Storm causes flooding, damage
A storm brought lightning strikes, flooding and possible tornadoes to Fulton and Montgomery counties Thursday afternoon, knocking down trees and power lines and causing other damage throughout the region.
National Weather Service meteorologist Joe Villani said there were unconfirmed reports of tornadoes along with 1 to 2 inches of rain, hail and strong wind.
No injuries from the storm – which began around 5 p.m. in Gloversville – were immediately reported.
As of 7 p.m., National Grid reported around 3,600 customers were without power in Fulton County, including 1,800 in Caroga. About 450 customers were without power in Montgomery County as of 7 p.m., including about 430 in the town of Minden.
In Gloversville, water washed down East Fulton and South Main streets, sending trash, sticks, rocks and mud down the road.
During the storm, firefighters extinguished a house fire on Temple Street in Gloversville. It was unclear Thursday evening whether the fire was related to the storm.
Johnstown City Fire Department Assistant Chief Rich Danelorich reported there had been a minor fire at the Johnstown Price Chopper from a lightning strike around 5 p.m. The building was evacuated, but was reopened once the fire was under control. No injuries or severe damage were reported.
Villani said no major storms were expected overnight, but rain was expected to continue through the evening.
Montgomery County Emergency Management Director Jeffrey Smith said in an email Minden and St. Johnsville experienced significant damage from thunderstorms and a possible tornado. There were reports of a barn collapse and a tractor-trailer being blown onto a highway, he said. There also were reports of trees and wires down at many locations.
Smith said there was a report of a roof being blown off a Minden home.
Smith said fire crews, law enforcement, highway crews, National Grid and emergency management officials were assessing damage and working on cleanup.
No injuries were reported.
The Fort Plain 4th on the 3rd celebration was canceled soon after it began. Smith advised guests to seek shelter around 4:30 p.m.
During the storm, a fire erupted at a house at 14 Temple St., severely damaging the structure.

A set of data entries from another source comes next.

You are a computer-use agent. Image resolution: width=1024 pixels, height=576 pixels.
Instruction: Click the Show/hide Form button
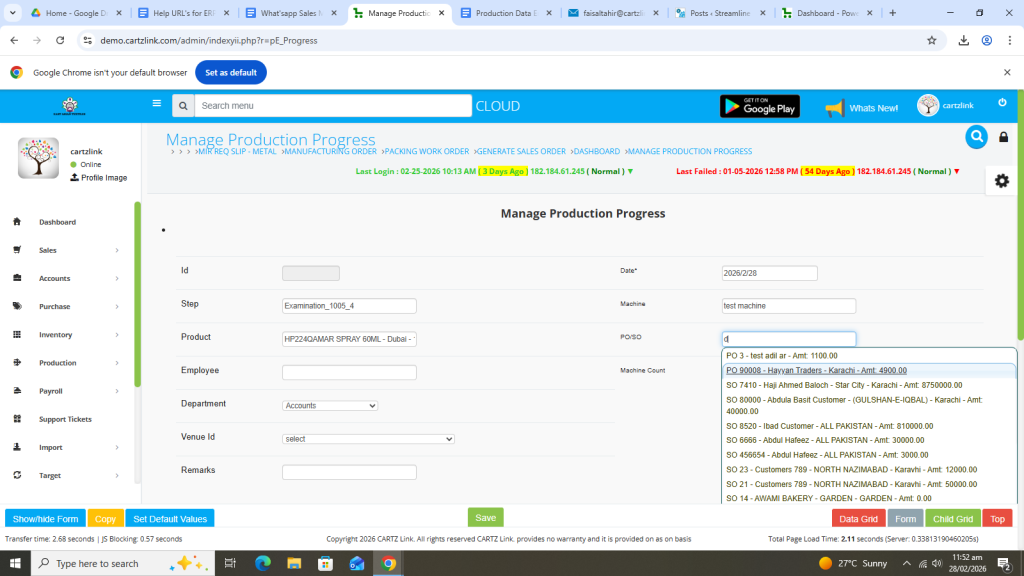[45, 519]
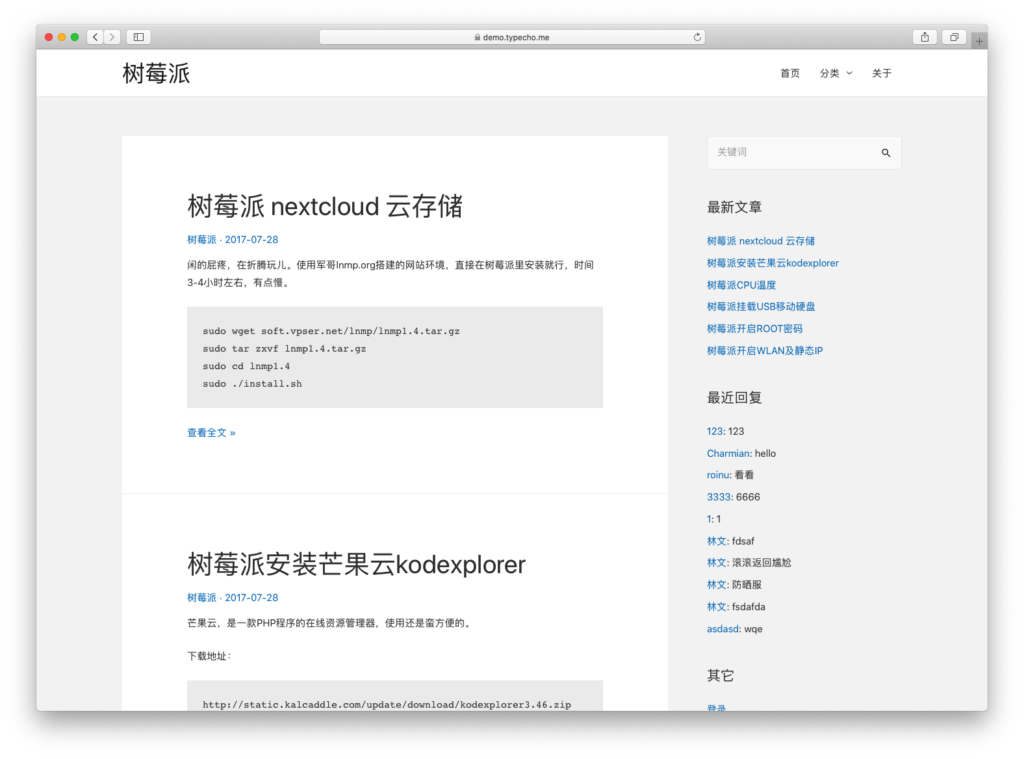Click 查看全文 » to read the full article

tap(211, 432)

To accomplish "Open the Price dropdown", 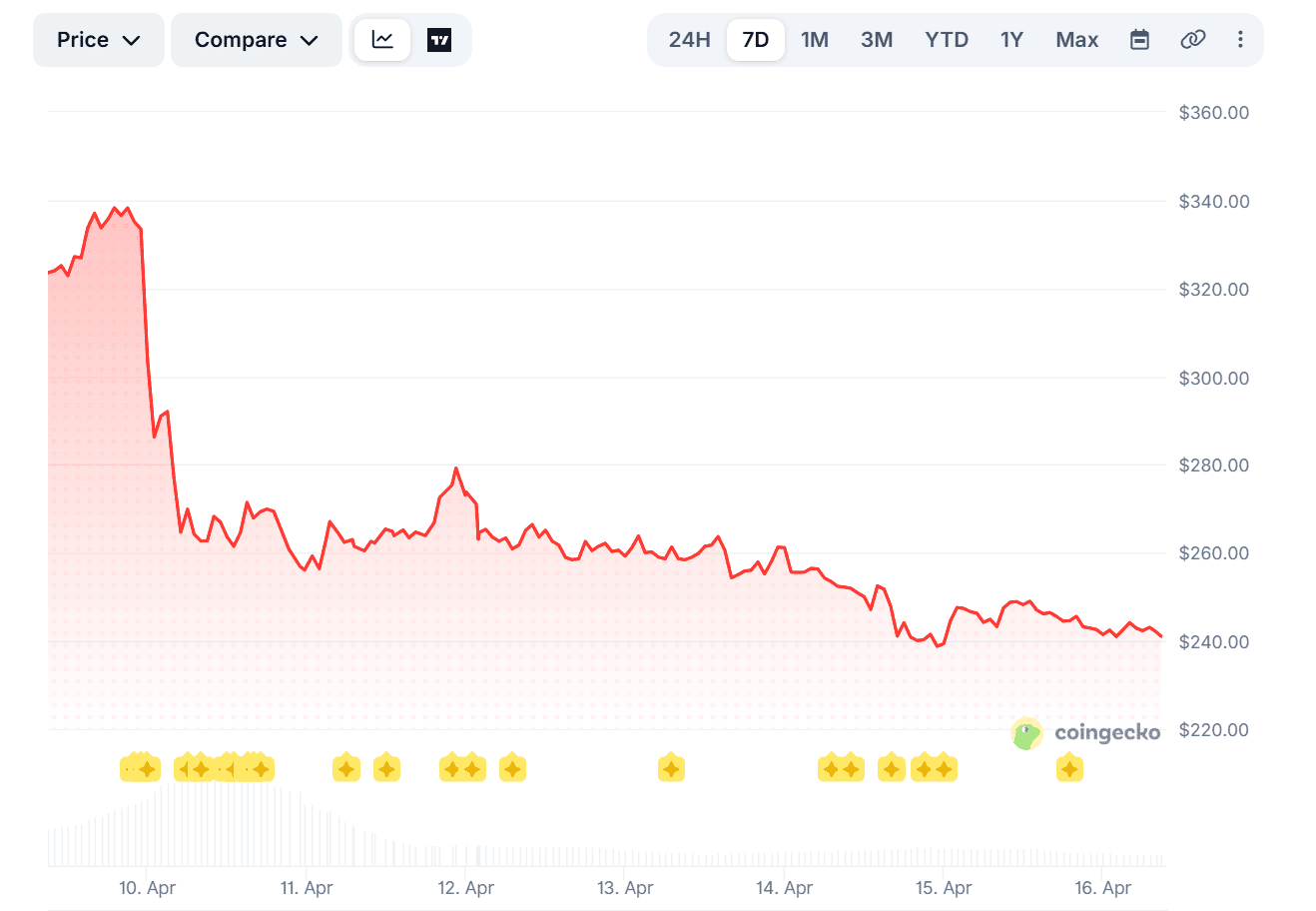I will coord(98,40).
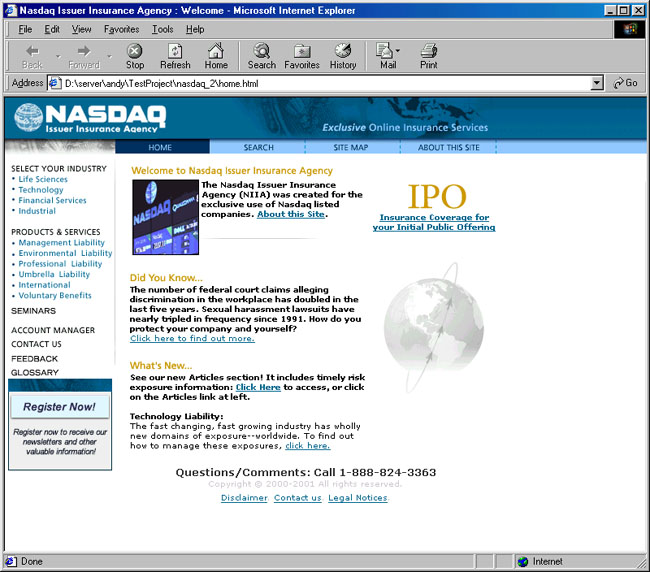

Officials Thursday evening did not yet know if the fire was related to the storm.
No one was injured in the fire, said Battalion Chief Tom Groff.
The Fire Department reported the fire collapsed the top floor of the house.
Groff reported some difficulty in putting out the fire because of manpower shortages as firefighters were out on multiple calls.
As of 7:20 p.m., fire crews were still inside the home.
“Basically, our duty crew was by itself for a long time,” Groff said.
The Temple Street home was the only confirmed fire.
Groff was not sure when the fire started, but estimated it began 15 to 20 minutes into the storm.
Groff could not say whether the house was hit by lightning, causing the fire.
“We do not know. We are going to have to look into it,” Groff said.